L’IA comme soutien, non comme instrument de contrôle
Le livre blanc appelle à une vigilance éthique face à l’enthousiasme suscité par les technologies d’IA. Il met en garde contre toute dérive “technosolutionniste”, où l’IA deviendrait un outil de surveillance, voire de normalisation des comportements, au détriment de la relation humaine. Dans le champ de la dépendance, l’acceptabilité des outils repose d’abord sur une promesse de soutien, et non de contrôle, que ce soit à l’égard des personnes âgées elles-mêmes ou des aidants qui les accompagnent. Trois conditions sont posées comme socle de légitimité : l’utilité concrète perçue par les utilisateurs, la transparence des algorithmes dans leurs mécanismes de décision ou de recommandation, et le respect du consentement éclairé, à toutes les étapes de la chaîne de valeur.
C’est pourquoi le livre blanc insiste sur la nécessité d’une co-conception impliquant les professionnels et les familles. Leur expérience de terrain est essentielle pour orienter le développement des technologies vers des usages réellement pertinents, respectueux des sensibilités et des situations vécues. L’intelligence artificielle ne doit pas imposer une norme, mais s’adapter à la diversité des besoins, dans une logique d’assistance bienveillante et d’autonomie préservée.

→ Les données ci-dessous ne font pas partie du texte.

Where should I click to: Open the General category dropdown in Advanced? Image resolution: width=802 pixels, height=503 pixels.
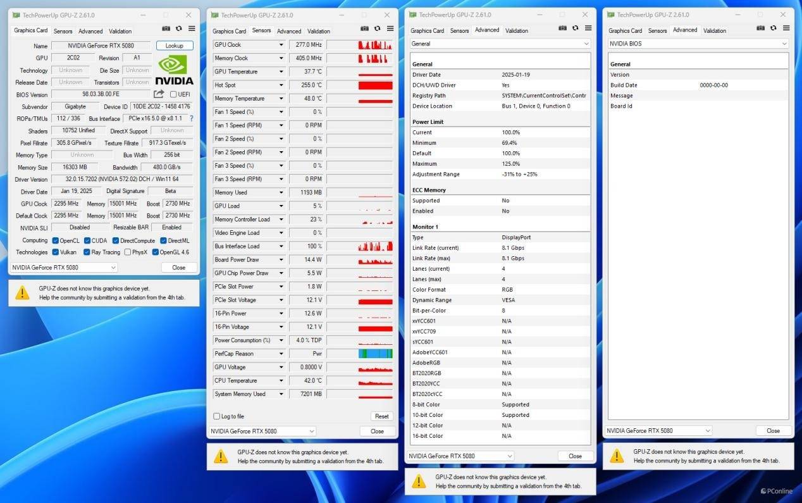500,44
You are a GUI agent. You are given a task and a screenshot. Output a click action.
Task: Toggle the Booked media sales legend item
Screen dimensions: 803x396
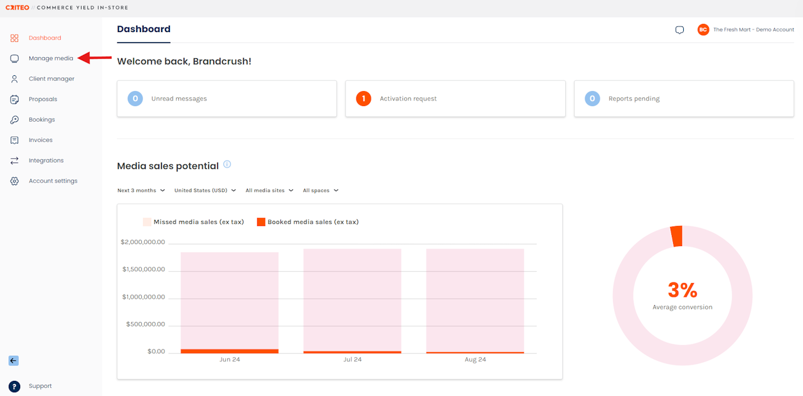coord(307,222)
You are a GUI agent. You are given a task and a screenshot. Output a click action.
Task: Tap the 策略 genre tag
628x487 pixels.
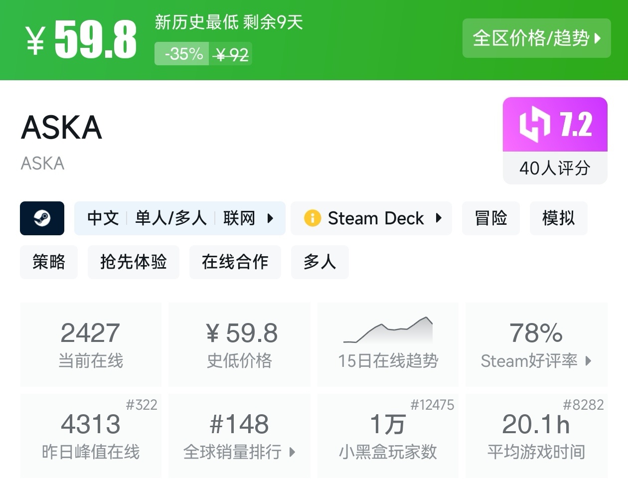(49, 262)
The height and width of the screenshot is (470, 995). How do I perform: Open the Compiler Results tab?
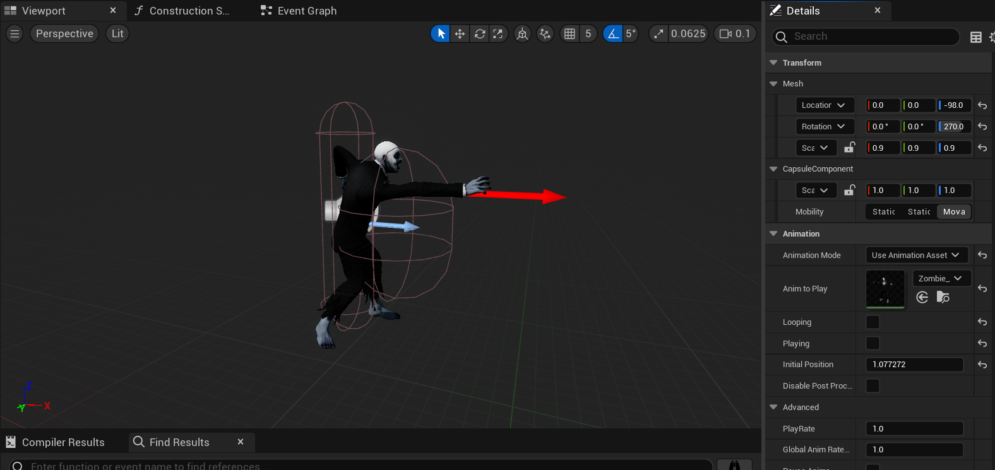(x=63, y=442)
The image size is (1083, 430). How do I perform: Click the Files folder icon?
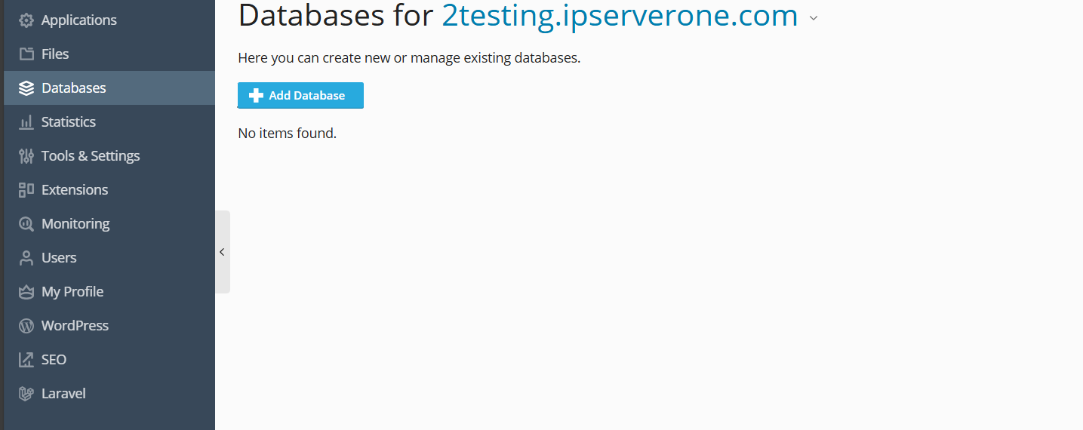coord(26,54)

Une adoption qui reste marginale, freinée par les réalités de terrain :
Le livre blanc souligne que l’usage de l’IA dans les SSIAD reste à un stade embryonnaire. Les solutions restent majoritairement cantonnées à des projets pilotes ou des expérimentations locales. Plusieurs obstacles structurels limitent encore leur diffusion à grande échelle : des coûts d’acquisition et de maintenance élevés, des difficultés d’intégration aux systèmes d’information existants, une faible interopérabilité entre outils, ou encore la fracture numérique qui touche certains aidants, notamment les plus âgés ou les moins familiarisés avec les technologies.
À ces freins techniques et économiques s’ajoute un cadre de déploiement encore flou, notamment sur les plans éthique et juridique. L’absence de référentiels clairs ou de dispositifs d’accompagnement dédiés crée un climat d’incertitude, qui ralentit l’engagement des acteurs de terrain. Pourtant, les retours d’expérience recueillis dans le livre blanc montrent que, lorsqu’elles sont bien conçues et accompagnées, les solutions d’IA peuvent s’intégrer de façon pertinente aux pratiques existantes, en respectant les valeurs du soin à domicile. Le défi n’est donc pas seulement technologique, mais aussi organisationnel et humain : créer les conditions d’un passage à l’échelle sans dénaturer l’accompagnement personnalisé qui fait l’essence des SSIAD.